VICE: Então, socar Richard Spencer na cara, é OK ou não é OK?
Randy Cohen: Não. Nunca é certo dar um soco na cara de alguém, mesmo se as ideias da pessoa são odiosas. Não. Queremos uma sociedade civilizada, na qual as ideias são confrontadas com outras ideias. Não queremos uma sociedade que encoraje violência, onde se alguém tem uma visão política diferente da sua, você pode bater na pessoa. Fora que é moralmente errado em si atacar pessoas, tem a consideração prática de que em uma sociedade onde ideias são respondidas com punhos, todo mundo é socável, e ninguém gosta de levar murro na cara.
A violência contra um inimigo político se justifica se a pessoa não está apenas encorajando violência contra certos grupos vulneráveis, mas sistematicamente cometendo essas violências?
Não como discurso. Mesmo que ele esteja encorajando atos que achamos horríveis, ele não é nosso professor moral, não devemos imitar os métodos dele. Não fazemos isso. Não tem a gota d’água aqui — você não responde com violência. Você tem o direito de se defender se for atacado fisicamente, mas não foi esse o caso.
Mas deve ter uma gota d’água.
Tem um ponto em que encorajar violência se torna crime. Temos leis de assédio e leis contra ataques físicos. Incitar violência é um crime em várias jurisdições. Mas, não. A resposta para isso ainda não é a violência física. O maior exemplo disso ainda é Martin Luther King e o movimento pelos direitos civis dos anos 60. Era um movimento não-violento, era um ato moral profundo. Era um grupo de pessoas que tiveram coragem de manter uma postura não-violenta quando atacadas. Eles não respondiam, o que ainda é impressionante e poderoso, e algo que deve nos inspirar.

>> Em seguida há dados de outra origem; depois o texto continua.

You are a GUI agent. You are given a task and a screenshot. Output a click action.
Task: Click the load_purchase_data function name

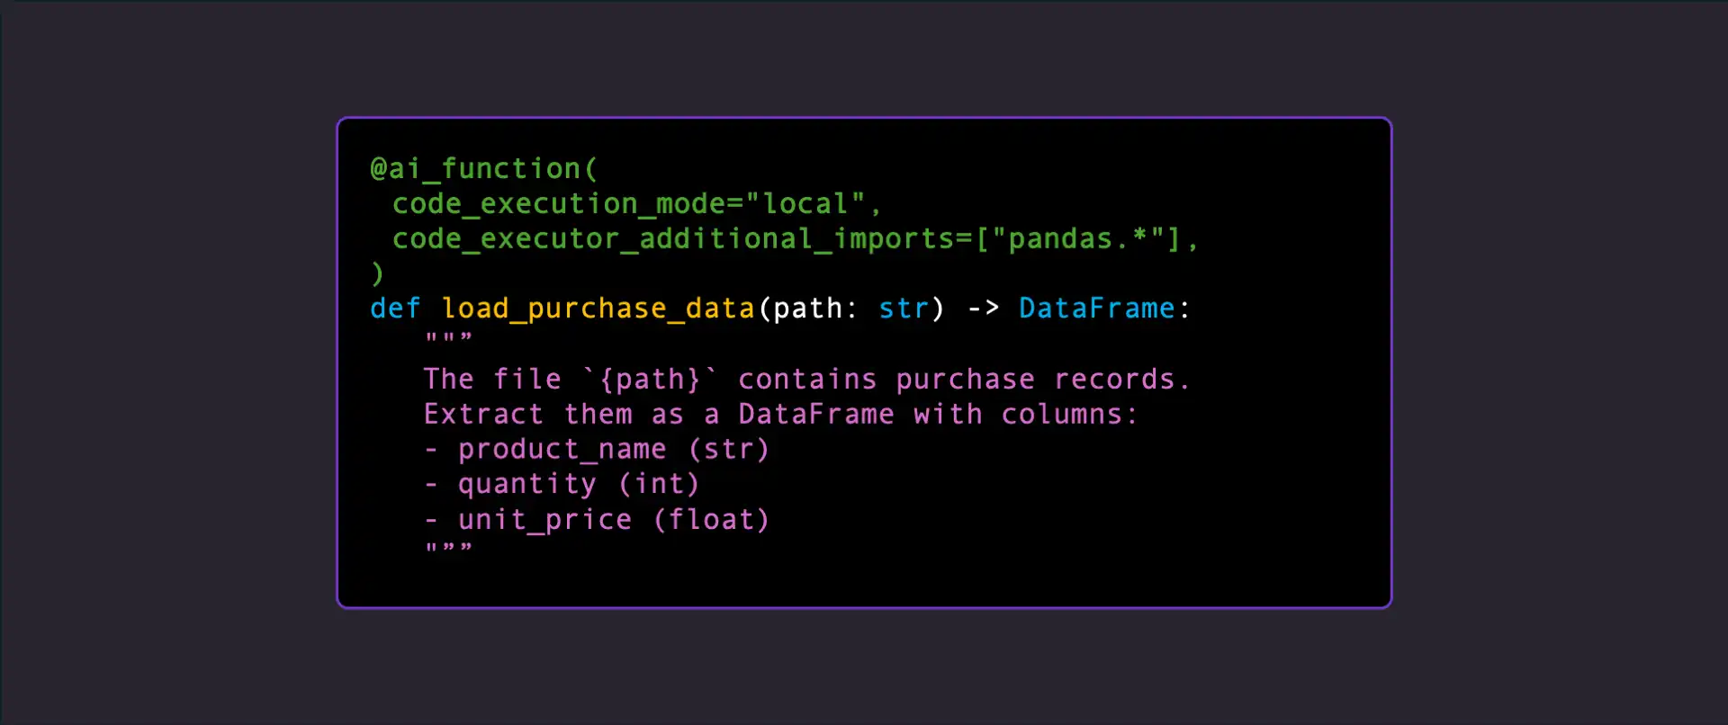pos(598,309)
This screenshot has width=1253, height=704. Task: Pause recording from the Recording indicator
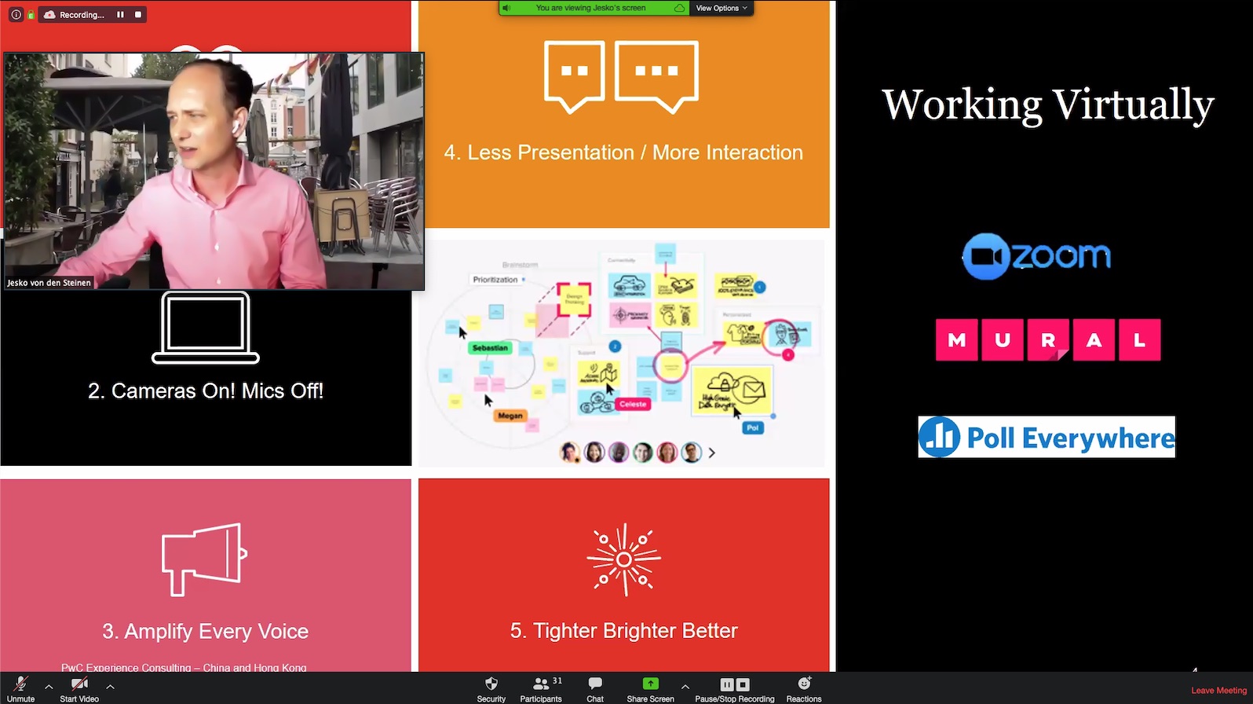[120, 15]
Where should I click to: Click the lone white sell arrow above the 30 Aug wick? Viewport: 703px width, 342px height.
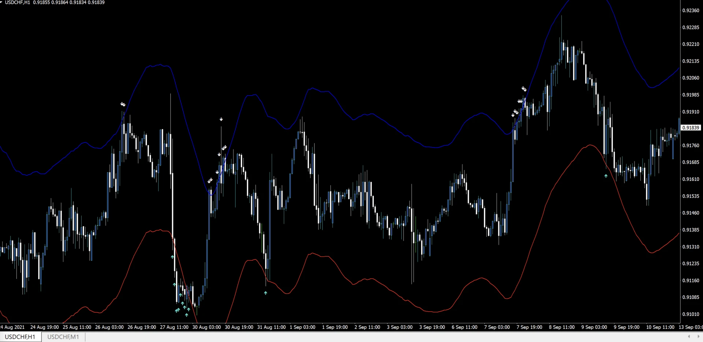tap(221, 119)
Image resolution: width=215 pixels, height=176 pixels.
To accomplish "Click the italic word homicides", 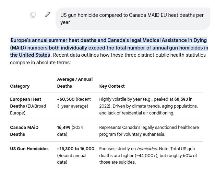I will pyautogui.click(x=147, y=149).
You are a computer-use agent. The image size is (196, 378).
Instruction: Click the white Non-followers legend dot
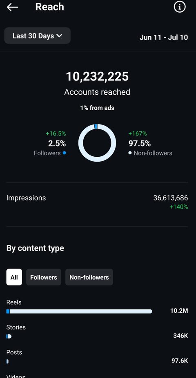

Por que você acha que pessoas inteligentes e relativamente civilizadas na vida normal estão tendo prazer com o soco?
Não existe crime de pensamento. Então é difícil não sentir alegria quando um defensor de violência física contra outros acaba vítima do ato que defendia. Não estou dizendo que você não pode se sentir bem quando alguém soca Richard Spencer na cara. Você teria que ser sobre-humano e a pessoa mais moral do mundo para não sentir alguma alegria quando ele recebeu exatamente o mesmo tratamento que defende para os outros. Mas isso não torna a coisa toda certa.
Então é OK rir em particular com o vídeo? E compartilhar?
Isso é problemático, porque aí você está à beira de encorajar ações assim. É muito importante não fazer isso, e não ser um movimento violento. Violência contra ideias impopulares não é permitida. Eu não circularia o vídeo, mas se no fundo do seu coração, você sentiu um momento de alegria vendo Richard Spencer levar um soco na cara, não critico você. Vou criticar não pelos seus sentimentos, mas pela ação de encorajar outras pessoas a socá-lo.
Então o que você deve fazer se vir um nazista? Com certeza há valor em fazer ele sentir vergonha.
Não é uma questão do que você deve fazer naquele momento; e sim do que deve fazer antes de ver um nazista. Se organizar para mudanças sociais, lutar, resistir, ser aliado de movimentos progressistas, sair às ruas nos protestos, escrever para seus representantes locais. Tem centenas de coisas que você deveria estar fazendo, e o que você deve fazer se encontrar algum cretino é uma pergunta trivial. Você pode gritar com ele; você pode confrontá-lo verbalmente. E de certa maneira, isso é bom. É bom lembrar as pessoas de que algumas ideias são tão odiosas que não têm lugar numa sociedade decente, e se ainda pensa assim, você será confrontado e ridicularizado. Mas você não deve responder com socos.